The first thing I ever knit was a sweater, and it remains the ugliest sweater ever, but because I started with something sort of difficult, I think I have a bit more confidence about some things in the knitting world than I might if I had just stuck with scarves or hats. I would never say I’m a fantastic knitter, but I can get a project done without much whining and I love stitch textures like cables and knit/purl combos.

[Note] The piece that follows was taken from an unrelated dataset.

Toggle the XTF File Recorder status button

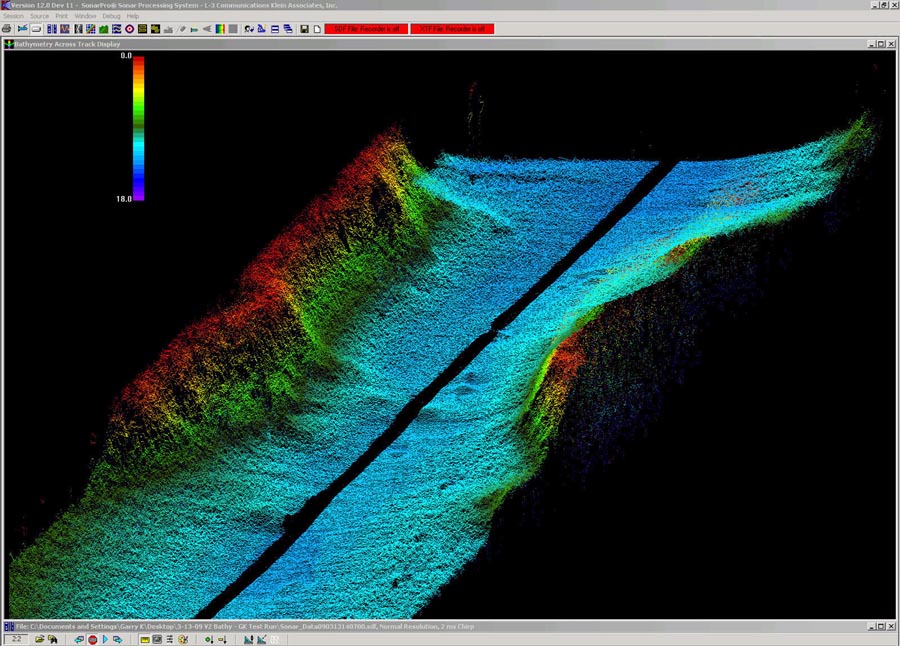[453, 29]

The Mill River Cardigan knit in Valley Yarns Sunderland. Read more on the WEBS Blog at blog.yarn.com

In that vein, I am encouraging all knitters who have ever wanted to knit a sweater to choose our Valley Yarns pattern 668, the Mill River Cardigan. First of all, it’s knit in Sunderland, which is the softest, coziest, DK-weight baby alpaca I’ve ever felt. The lace panels on either side of the front button bands won’t weigh the sweater down, but will let air and light filter through the panels to create movement and loft. I personally think it’s a triumph of sweater design by our own Kirsten Hipsky.

It’s a classically shaped cardigan, knit in pieces and seamed at the shoulders, sides, and sleeves; you’ll pick up stitches for the two bands on each front piece and you can choose to put in buttons and buttonholes, or leave it open. Either way, you’ll get a sweater’s worth of fiber and finishing education. If you get stuck on anything, check out our website for technique videos — we’ve got a lot of help for you! Or go to your LYS, which, hopefully, is WEBS. Either way, once you finish this charming garment, you’ll be filled with a new confidence and ready for more!

What knitting challenge will you take on this year?